S2: the value Vf of data file in a period of time is calculated:
Vf=Uf+Df+Sf+CfFormula 1
(1)Uf: " writing frequency " index of data.Same user or different user may repeatedly upload same data, be
Unique description one data, cloud storage platform are calculated the unique information abstract of data using MD5 algorithm, guarantee same number
It is stored in cloud storage according to file once, repeatedly write-in is avoided to result in waste of resources.But user uploads every time can be in database
Middle record, total upload number of certain data in a certain period is U in staqtistical data basef。
(2)Df: " reading frequency " index of data.Certain data file is counted in all download time D of certain periodf.Downloading time
Number is more, and it is bigger to represent its value.
(3)Sf: certain data file is counted in all transmitting (sharing) number S of certain periodf.It is more to share number, represents
Its possible value is bigger.
(4)Cf: count certain data file collection number C all in certain periodf.It is more to collect number, it is possible to represent its
It is worth bigger.
Here there is no counting to the deleting act of user, when user executes delete operation, this data is represented
It,, can be by the number when executing data movement if the data are deleted by all users to the user without any value
According to deletion.
S3: the value at certain data current time is estimated using exponential smoothing.
S31, the user's operation user behaviors log recorded in cloud storage platform database is recorded and is divided with timeslice, from t0,
t1,…,tn, each timeslice includes a large amount of log recording.
S32, calculate certain data file current time estimate value EVf。

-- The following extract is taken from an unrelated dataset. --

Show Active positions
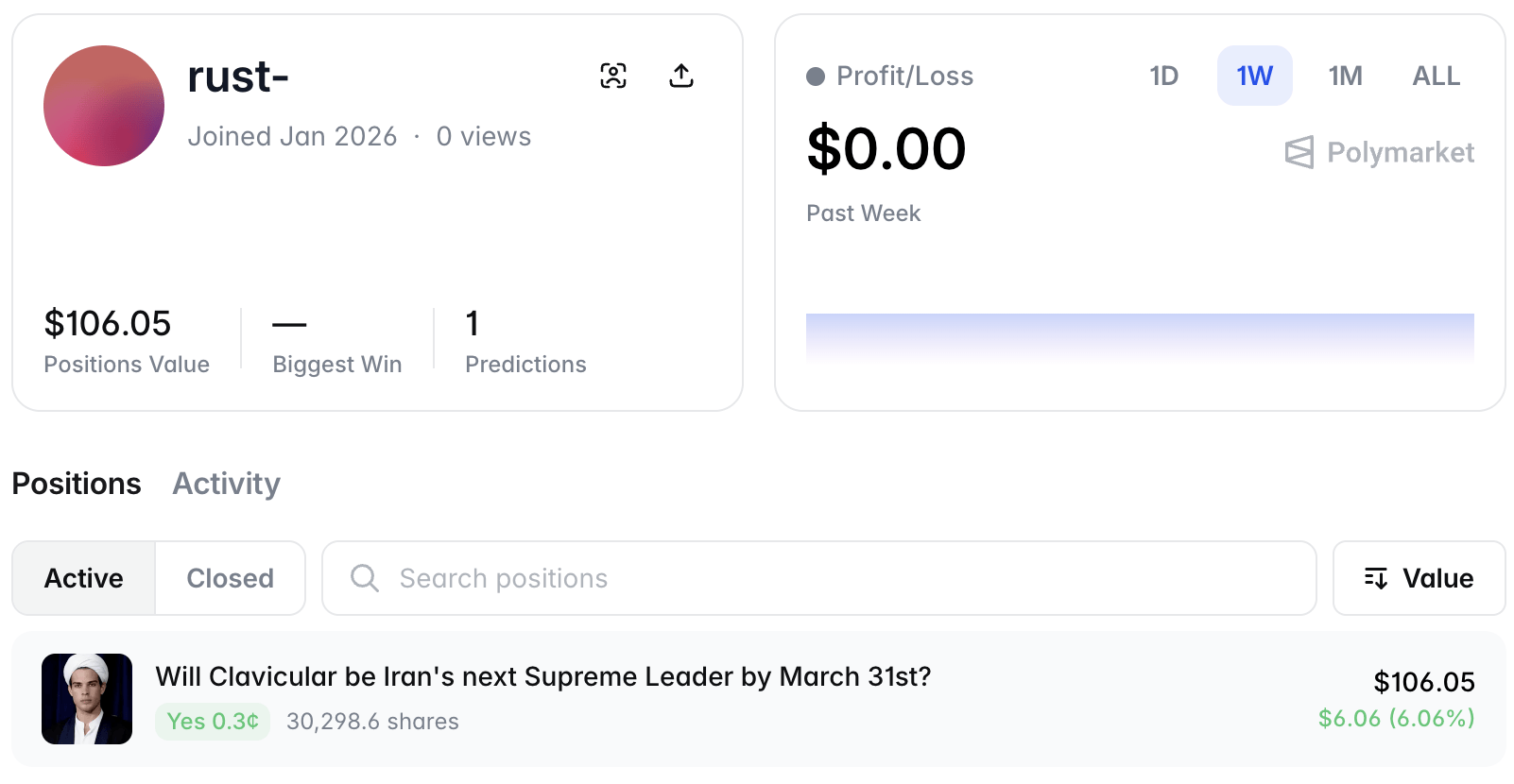The height and width of the screenshot is (784, 1514). click(x=84, y=578)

T represents time series in formula 2, and value is from 0 to n, tnCurrent time is represented,It represents in tnThe file valence at moment
Value, EVf(tn-1) it is tn-1Moment estimates file value, EVf(tn) it is tnMoment estimates file value.Variable α is
Number, for value range from 0 to 1, representative is worth the fall off rate being relatively early worth recently, and α is closer to 1, then value accounts for recently
Weight it is bigger;On the contrary, α is closer to 0, then it is smaller to be worth the weight accounted for recently.tlastIndicate that data file f last time goes out
Current moment,It represents from t0To tlastTotal value.Index tn-tlastCurrent moment arrives+1 expression data file f last time out
The interval time at current time.
S4: being worth according to calculated data current time and carry out sorting out value, and access is fixed according to before ordered set 10%
Justice is dsc data, and preceding 20%-10% is defined as general data, remaining is cold data.

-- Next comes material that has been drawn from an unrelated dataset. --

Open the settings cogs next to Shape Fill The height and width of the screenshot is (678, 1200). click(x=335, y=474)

S5: data are carried out to the movement of respective memory locations according to calculated result.Dsc data is retained in high speed storing medium
In, such as solid state hard disk, general data is moved in high speed SATA hard disc medium, and cold data is moved in vulgar storage medium, such as
In low speed SATA hard disc medium or nearline storage.Mobile is that multithreading moves in batches, when mobile, moves the data into designated position
Afterwards, raw position data is deleted, and carries out the update of respective paths record in the database.
Claims (3)
1. a kind of cloud storage data classification method based on user behavior, which comprises the following steps:
S1, cloud platform count operation behavior of the user to data, and the operation behavior, which includes at least, to be uploaded, downloading, passes
It passs, collect and deletes, the statistics includes at least the time and number that statistical operation behavior occurs;
S2, according to the statistical data in step S1, calculate the value of data file: in the target time period, according to number of operations
Assign data value;The definition of the value is the significance level for response data;
S3, estimated data current time value: according to the value in the data whithin a period of time different sequences, using assessment side
Method is estimated;
S4, it is worth according to data current time, sorting out value is carried out to all data of storage, and by before ordered set 10%
It is defined as dsc data, preceding 20%-10% is defined as general data, remaining is defined as cold data;
S5, the movement according to the definition to data, to data progress respective memory locations.
2. a kind of cloud storage data classification method based on user behavior according to claim 1, which is characterized in that described
The specific method that the value of data file is calculated in step S2 is that the valence of data file in a period of time is calculated using following formula
Value Vf:
Vf=Uf+Df+Sf+Cf
Wherein, UfFor upload number of the data within the given period, DfFor download time of the data within the given period, SfFor number
According to the degree of transitivity within the given period, CfFor collection number of the data within the given period.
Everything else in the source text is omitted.